• TRAVAIL À FAIRE:
A. Dans le texte sur la guerre tarifaire, quel impact sur la croissance économique de la zone euro et de la Belgique en 2025 est attribué à la hausse des droits de douane américains ?
B. Dans le texte sur la guerre tarifaire, remplacez « négociations » par « discussions », puis réécrivez le passage allant de « Ces négociations arrivent » jusqu'à « et en Belgique. ».

• TEXTE:
################
Ces négociations arrivent probablement trop tard pour empêcher une sérieuse baisse des exportations européennes vers les États-Unis cette année. En outre, la politique tarifaire des Américains se traduit par un ralentissement de la croissance mondiale, ce qui va également peser sur les exportations de l’UE vers le reste du monde. Nous estimons que la hausse des droits de douane américains aura, en 2025, un impact négatif d’environ 0,3% sur la croissance économique dans la zone euro et en Belgique.

Si les contre-mesures européennes restent limitées, nous estimons peu probable le risque que la guerre tarifaire conduise à une poussée de l’inflation dans la zone euro. En mars, l’inflation globale des prix à la consommation est tombée à 2,2%, les pressions sur les prix dans le secteur des services s’étant atténuées pour la première fois depuis longtemps. Les produits américains deviendront plus chers dans les mois à venir, mais ils ne représentent qu’une petite partie du panier global. À terme, la guerre commerciale pourrait même conduire à une baisse des prix des marchandises, si les exportateurs asiatiques se mettent en quête d’autres marchés pour leurs produits qu’ils ne peuvent plus écouler aux États-Unis. Par conséquent, nous ne voyons pas la Banque centrale européenne (BCE) dévier de sa trajectoire monétaire. Il est plus que probable que la BCE abaissera ses taux d’intérêt de 0,25% à 2,25% lors de sa réunion du 17 avril.
################
• SECTION DONNÉES:

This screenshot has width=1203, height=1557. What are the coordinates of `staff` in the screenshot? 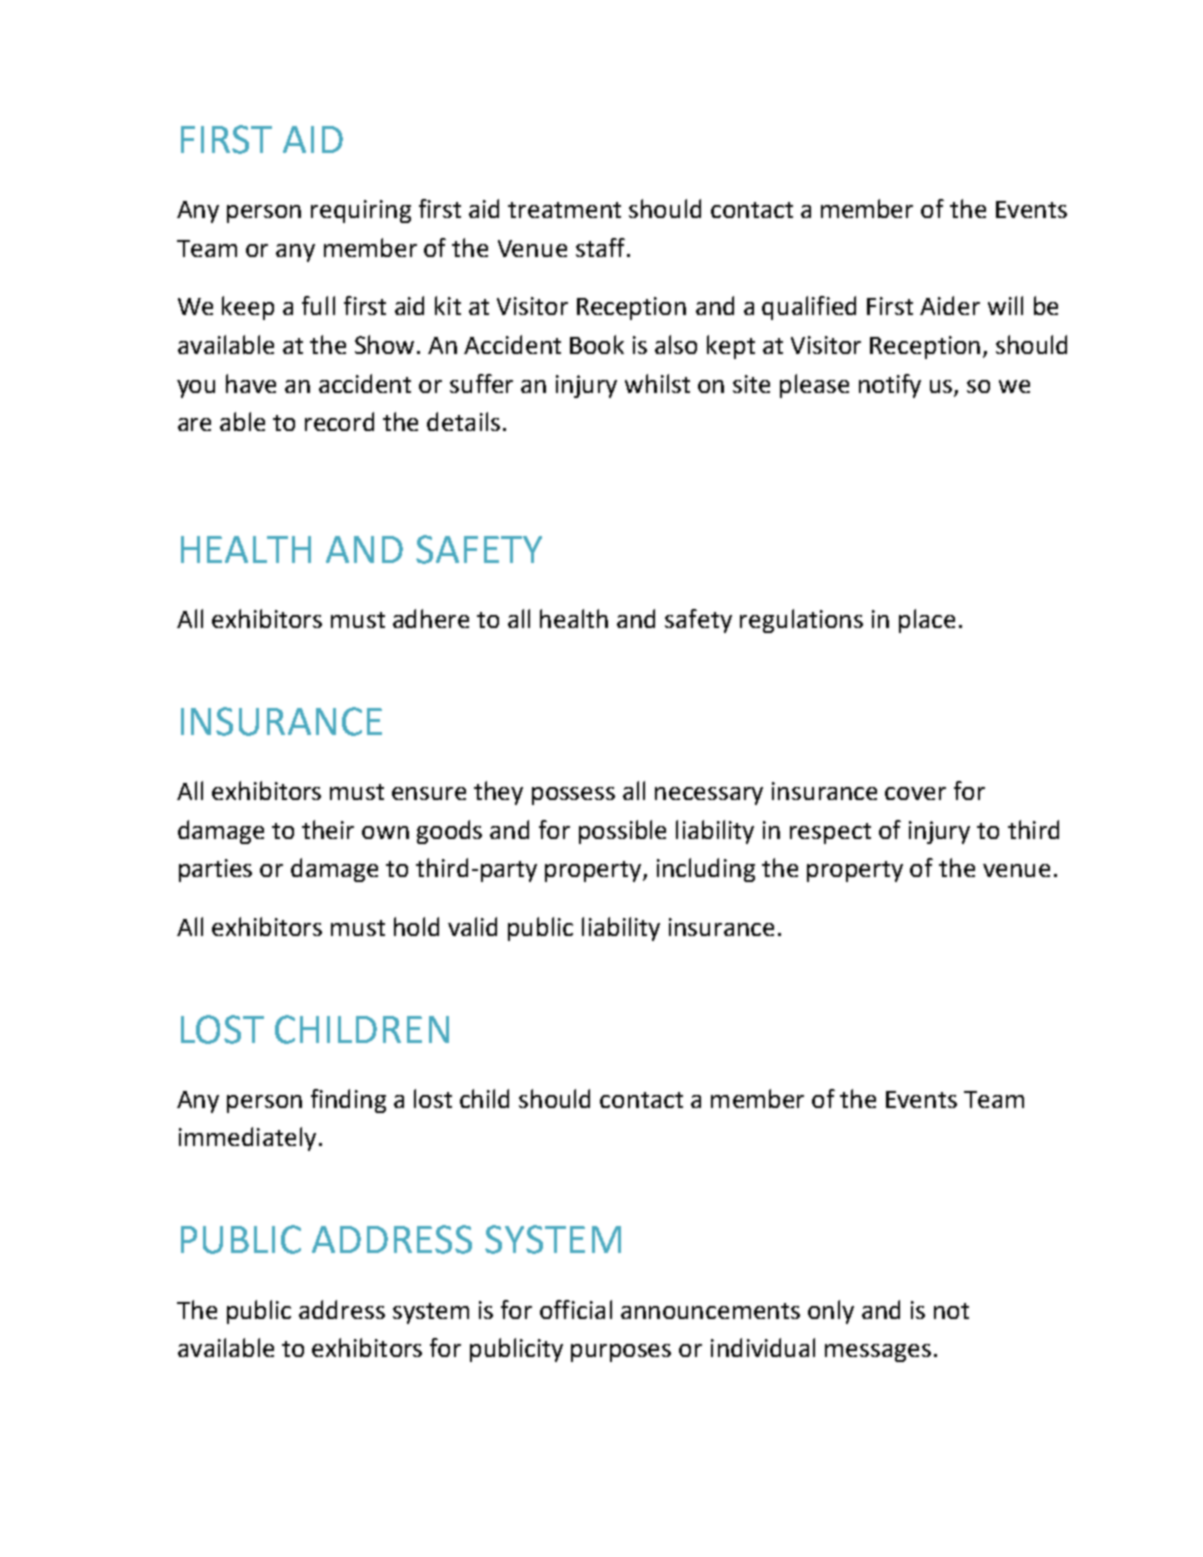 It's located at (602, 247).
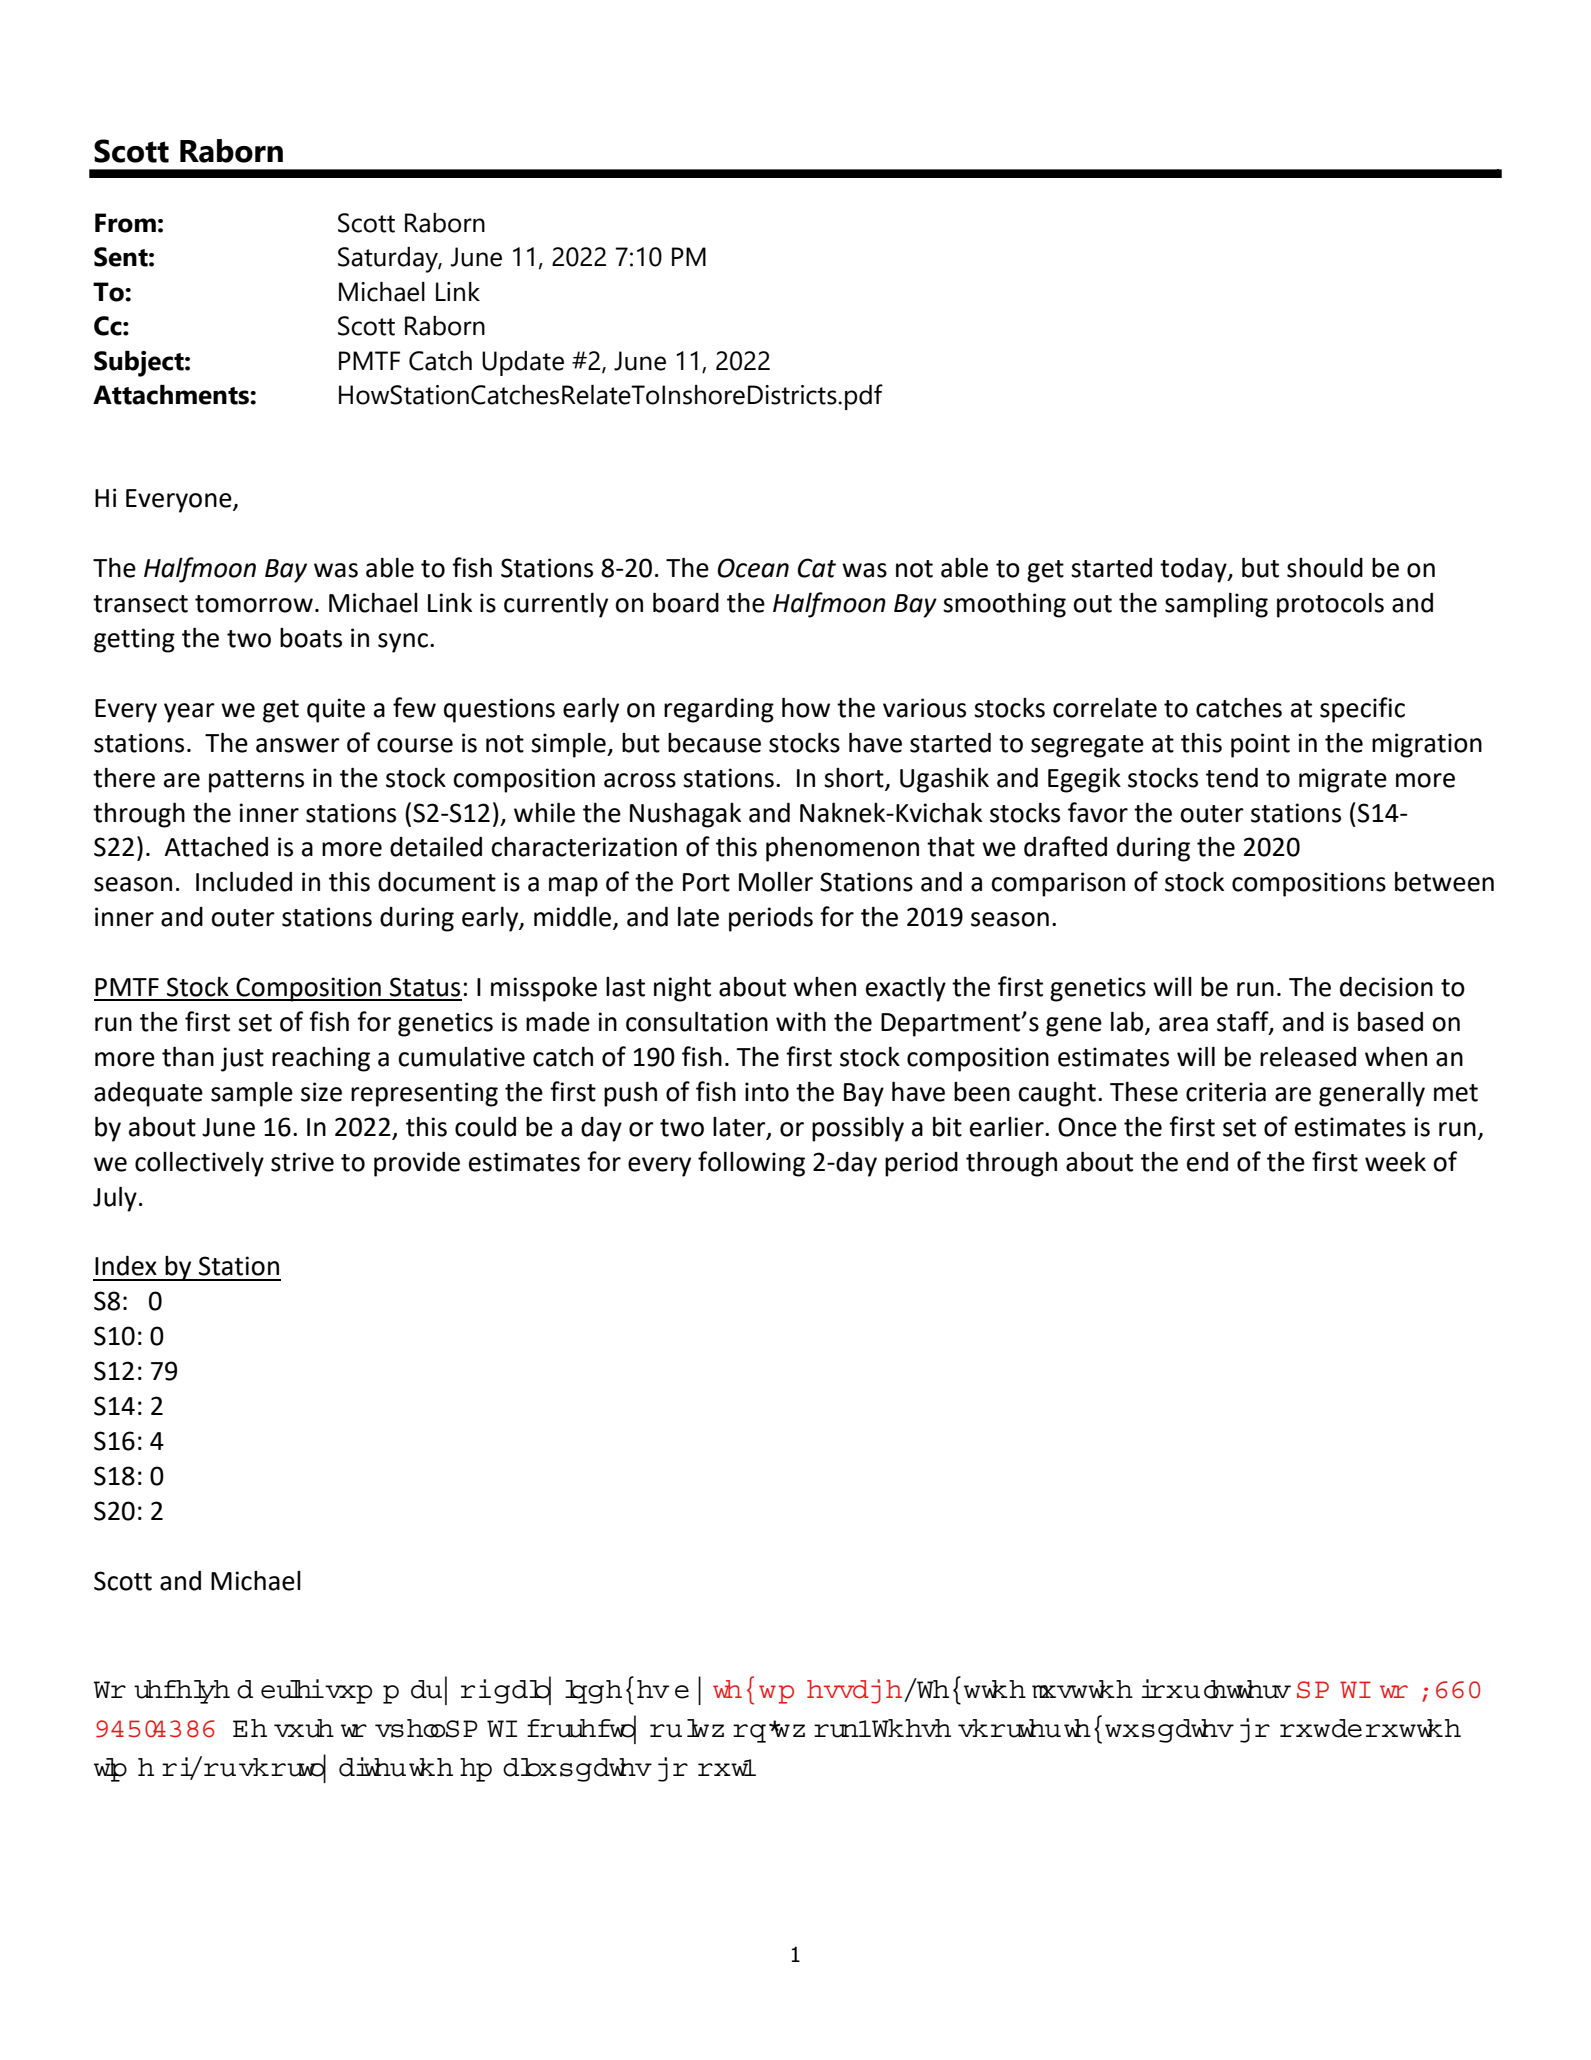 The image size is (1591, 2060). What do you see at coordinates (1395, 1162) in the image?
I see `week` at bounding box center [1395, 1162].
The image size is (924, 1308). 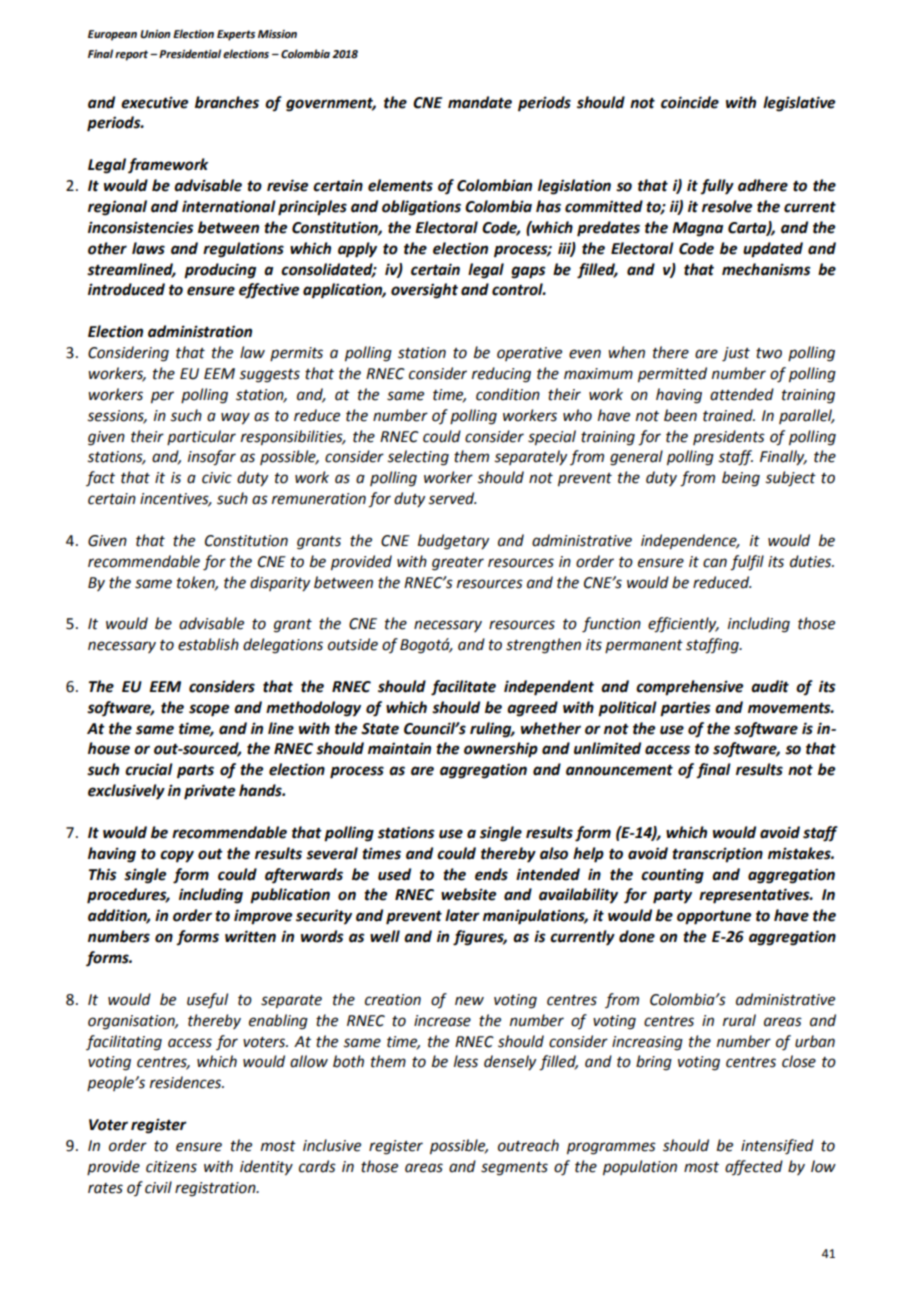 I want to click on Presidential, so click(x=190, y=54).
################
• CORRIGÉ:
A. Un impact négatif d'environ 0,3%.

B.
Ces discussions arrivent probablement trop tard pour empêcher une sérieuse baisse des exportations européennes vers les États-Unis cette année. En outre, la politique tarifaire des Américains se traduit par un ralentissement de la croissance mondiale, ce qui va également peser sur les exportations de l’UE vers le reste du monde. Nous estimons que la hausse des droits de douane américains aura, en 2025, un impact négatif d’environ 0,3% sur la croissance économique dans la zone euro et en Belgique.